J’avais fait un petit graphique, avec la ville de Marseille qui est en tête des partenaires qui soutiennent notre démarche, je peux m’arrêter là-dessus… Certes, la ville a changé depuis quelques années, je crois en bien, en se dotant de gens expérimentés qui ont une habitude des questions internationales.

Il y a une attention de la Ville sur l’activité plurielle du Théâtre de Ajmer et notre subvention de fonctionnement a été reconduite. À noter que la DRAC, dont nous n’avions bénéficié d’aucun crédit depuis 2013, nous a accordé, en 2022, une aide à la résidence pour le projet Ici les Pénombres.
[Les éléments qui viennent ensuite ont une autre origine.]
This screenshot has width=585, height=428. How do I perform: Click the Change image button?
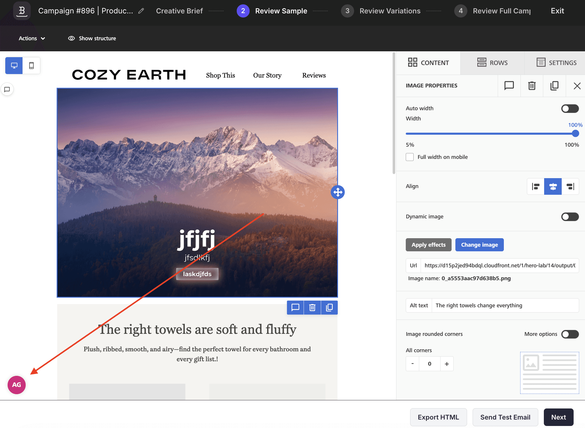click(x=479, y=245)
Avec le Département, c’est plus compliqué. La résidence à l’étang des Aulnes que nous avons sollicitée en 2023 ne nous a pas été accordée et il semblerait que le fonctionnement dont nous bénéficions soit remis en cause sur les prochaines années. Quant à la Région, c’est pour le moins fluctuant et, à ce jour, nous ne grevons en rien le budget régional de la culture.

Enfin, la perspective de trouver de nouveaux partenaires s’élabore : nous avons eu une écoute particulièrement attentive de Robin Renucci, le nouveau directeur de la Criée, notamment sur les projets annexes à Ici les Pénombres dont nous avons parlé. Nous discutons également d’une collaboration avec Romaric Matagne du Théâtre du Briançonnais.

Encore une fois, je regrette qu’il n’y ait pas davantage de représentants des institutions, de membres des comités d’experts et de directeurs de lieux répondant présents aux multiples invitations que nous leur faisons. Par exemple, je m’étonne d’avoir vu si peu de professionnels lors de l’évènement Place aux Compagnies à la Distillerie d’Aubagne, dont la programmation, cette année encore, était foisonnante, alors que le public, lui, a répondu présent massivement. Je trouve ça hallucinant.

Cela dit, en dépit de ces adversités, nous avons bien l’intention de continuer à faire du théâtre, à mettre les mains dans le cambouis humain, avec la joie gourmande d’enfants obstinés.

 

Propos recueillis par Olivier Puech

 

  • Ici les Pénombres :

– Répétitions ouvertes les 8 et 9/11 au Théâtre du Jeu de Paume (Aix-en-Provence).
Rens. : 06 10 75 24 29

– Sortie de résidence le 19/11 à l’Ouvre-Boite (Aix-en- Provence).
Rens. : www.theatredumaquis.com

  • L’Origine du monde : du 4 au 14/01/2023 au Badaboum Théâtre (16 quai de Rive-Neuve, 7e).